Systems Engineering is an interdisciplinary approach and means to enable the realization of successful systems. It focuses on defining customer needs and required functionality early in the development cycle, documenting requirements, then proceeding with design synthesis and system validation while considering the complete problem (Operations ,Performance ,Test ,Manufacturing ,Cost ; Schedule ,Training ; Support ).In other words ,It is a mix of HR, project management, business, rational decomposition, trade studies, requirements traceability, integration, testing, verification and validation, operations, and end of life cycle disposal of systems.
Systems Engineering provides a means for discretizing systems problems into chunks that can be solved, managed, and implemented – the scheduling, costs, and interdisciplinary issues are identified, but continuously change and emerge. Systems engineering is a discipline concerned with the integration of multiple interrelated systems. Any significant project is composed of many different parts which must be completed separately, but all of which must work in harmony in the final design.

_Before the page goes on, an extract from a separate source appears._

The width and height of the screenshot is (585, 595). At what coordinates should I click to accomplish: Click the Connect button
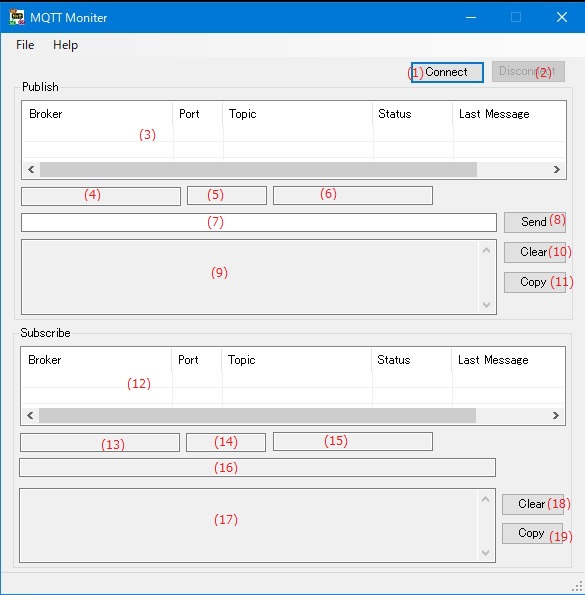coord(447,72)
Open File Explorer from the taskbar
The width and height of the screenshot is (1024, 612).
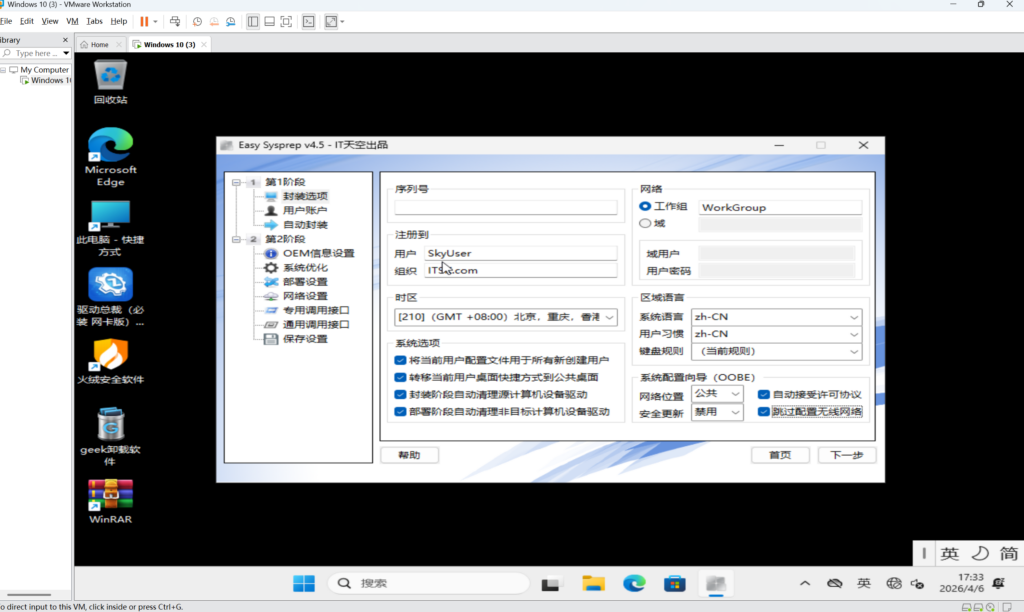(x=594, y=583)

What does a systems engineer need to know ? It is the job of a systems engineer to balance and define the requirements of each subsystem to achieve the best possible final design. The engineers within each subsystem are tasked with optimizing their piece of the project under the given constraints with regard to the project as a whole. They are responsible for the system concept, architecture, and design. They analyze and manage complexity and risk. They decide how to measure whether the deployed system actually works as intended. They are responsible for a myriad of other facets of system creation.They must understand the interactions between the systems and how the overall requirements apply to each one. No matter the size of the project, systems engineers are tasked with the same general goals. Although systems engineering looks different in different applications, the underlying methods utilized remain consistent across different projects. The outcomes of any such projects should share similar characteristics: they should have subsystems, even with opposed constraints, integrated together in a way that ensures the most efficient operation of the overall system. This, if done properly, will result in a project that is best suited to fulfill its specifications; if not done properly, the system may not function at all.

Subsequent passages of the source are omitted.